### [Exercise brief]
Once you find a line containing the word "icon" in the entries below, copy it.

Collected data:
══════
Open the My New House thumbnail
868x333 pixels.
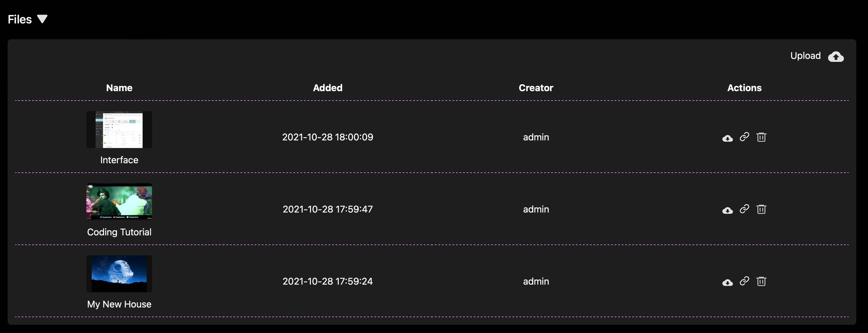click(x=119, y=274)
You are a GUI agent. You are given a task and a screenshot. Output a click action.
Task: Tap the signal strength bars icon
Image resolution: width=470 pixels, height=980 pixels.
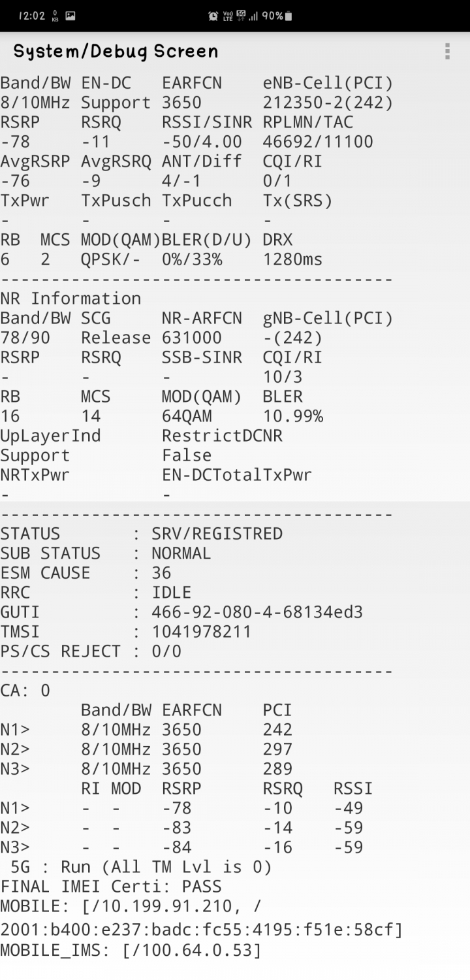253,16
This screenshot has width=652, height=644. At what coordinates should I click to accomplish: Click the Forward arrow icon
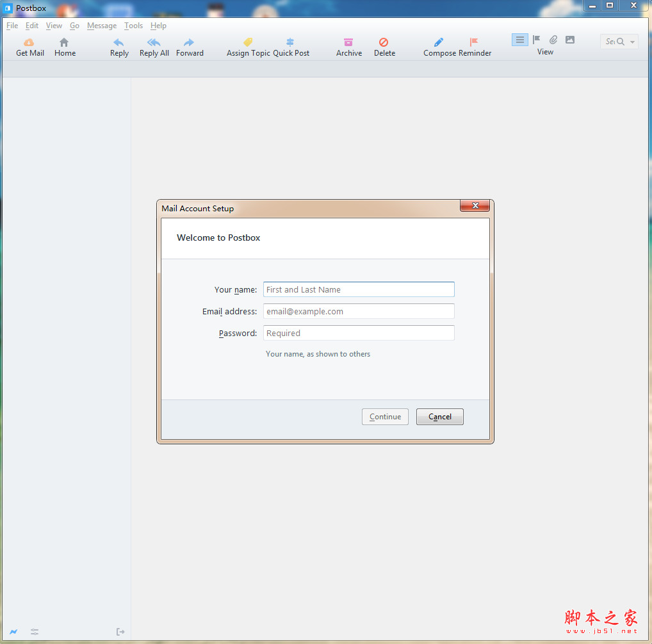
══════
### [Expected answer]
Task: Tap the signal strength bars icon
This screenshot has width=652, height=644. At what coordinates should I click to accomplish: Click the Forward arrow icon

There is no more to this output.